Your function, I believe, is the most obvious. However, I've learnt that the
most obvious algorithm is not always the fastest one. Here is the reasoning
behind my first effort...

The obvious algorithm, I guessed, does this sort of thing internally...

> function join (sequence strings)
>    sequence result
>    result = ""
>    for i=1 to length(strings)
        -- Allocate some RAM big enough to hold the current
        -- length of result plus the length of strings[i]
        -- Copy the values in result to the new area
        -- Copy the values in strings[i] to the new area
        -- Return the old area (aka old results) to the system
>       result = result & strings[i]
>    end for
>    return result
> end function

Thus for each element in strings it would do 1 Allocate, 2 Copys, and one
deallocate. Also, the copys would be increasing in size for each iteration.
Meaning that some values would be copied multiple times.

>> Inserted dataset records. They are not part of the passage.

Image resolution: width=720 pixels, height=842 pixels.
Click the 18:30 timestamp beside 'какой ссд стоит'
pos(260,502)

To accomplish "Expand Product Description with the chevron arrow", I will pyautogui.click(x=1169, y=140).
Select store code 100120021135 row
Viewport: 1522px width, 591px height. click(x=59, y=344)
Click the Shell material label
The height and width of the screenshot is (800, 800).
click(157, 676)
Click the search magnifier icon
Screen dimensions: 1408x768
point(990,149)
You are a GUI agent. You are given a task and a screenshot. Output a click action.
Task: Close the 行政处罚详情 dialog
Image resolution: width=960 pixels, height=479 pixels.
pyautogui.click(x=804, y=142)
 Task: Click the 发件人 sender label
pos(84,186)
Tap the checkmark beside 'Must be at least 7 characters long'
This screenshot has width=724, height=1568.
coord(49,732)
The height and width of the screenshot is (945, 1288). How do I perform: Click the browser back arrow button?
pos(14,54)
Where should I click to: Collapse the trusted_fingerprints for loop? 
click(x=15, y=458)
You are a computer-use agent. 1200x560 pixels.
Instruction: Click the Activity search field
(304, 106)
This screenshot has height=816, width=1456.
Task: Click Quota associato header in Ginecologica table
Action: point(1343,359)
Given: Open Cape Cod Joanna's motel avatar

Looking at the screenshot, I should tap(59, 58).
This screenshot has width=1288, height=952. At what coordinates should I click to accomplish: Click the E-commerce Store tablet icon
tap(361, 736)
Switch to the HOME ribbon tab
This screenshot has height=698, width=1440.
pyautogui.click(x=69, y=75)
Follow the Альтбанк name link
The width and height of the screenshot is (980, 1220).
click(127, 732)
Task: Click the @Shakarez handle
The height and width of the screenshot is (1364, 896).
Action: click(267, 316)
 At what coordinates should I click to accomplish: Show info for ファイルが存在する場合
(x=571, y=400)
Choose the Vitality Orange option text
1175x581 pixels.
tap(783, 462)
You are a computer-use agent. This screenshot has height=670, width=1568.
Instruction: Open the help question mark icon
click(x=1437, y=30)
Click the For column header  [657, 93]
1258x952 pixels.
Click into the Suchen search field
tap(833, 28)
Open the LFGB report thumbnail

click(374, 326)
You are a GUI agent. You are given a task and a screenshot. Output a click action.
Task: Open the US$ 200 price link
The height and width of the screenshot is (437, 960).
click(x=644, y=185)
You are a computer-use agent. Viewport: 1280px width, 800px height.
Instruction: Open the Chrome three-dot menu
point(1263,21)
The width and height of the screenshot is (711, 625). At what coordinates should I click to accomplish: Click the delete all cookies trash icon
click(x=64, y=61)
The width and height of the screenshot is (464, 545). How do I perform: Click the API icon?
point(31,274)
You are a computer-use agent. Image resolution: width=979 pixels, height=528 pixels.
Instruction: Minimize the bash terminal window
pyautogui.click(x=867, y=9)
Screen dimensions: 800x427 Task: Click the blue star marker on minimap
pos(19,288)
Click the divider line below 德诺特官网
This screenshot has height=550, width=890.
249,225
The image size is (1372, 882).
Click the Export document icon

I wrote my function thinking that if I just did the one allocation,
regardless of how many elements in 'strings' then only copy each value once
it would be faster. This would mean I'd have to do a loop through 'strings'
to calc the total length, then loop through again to copy each of the
values.

However, it turns out that the overheads in running two loops through the
elements in 'strings' is more than the allocate/copy/copy/deallocate cycle.
(I guess).
----
Derek.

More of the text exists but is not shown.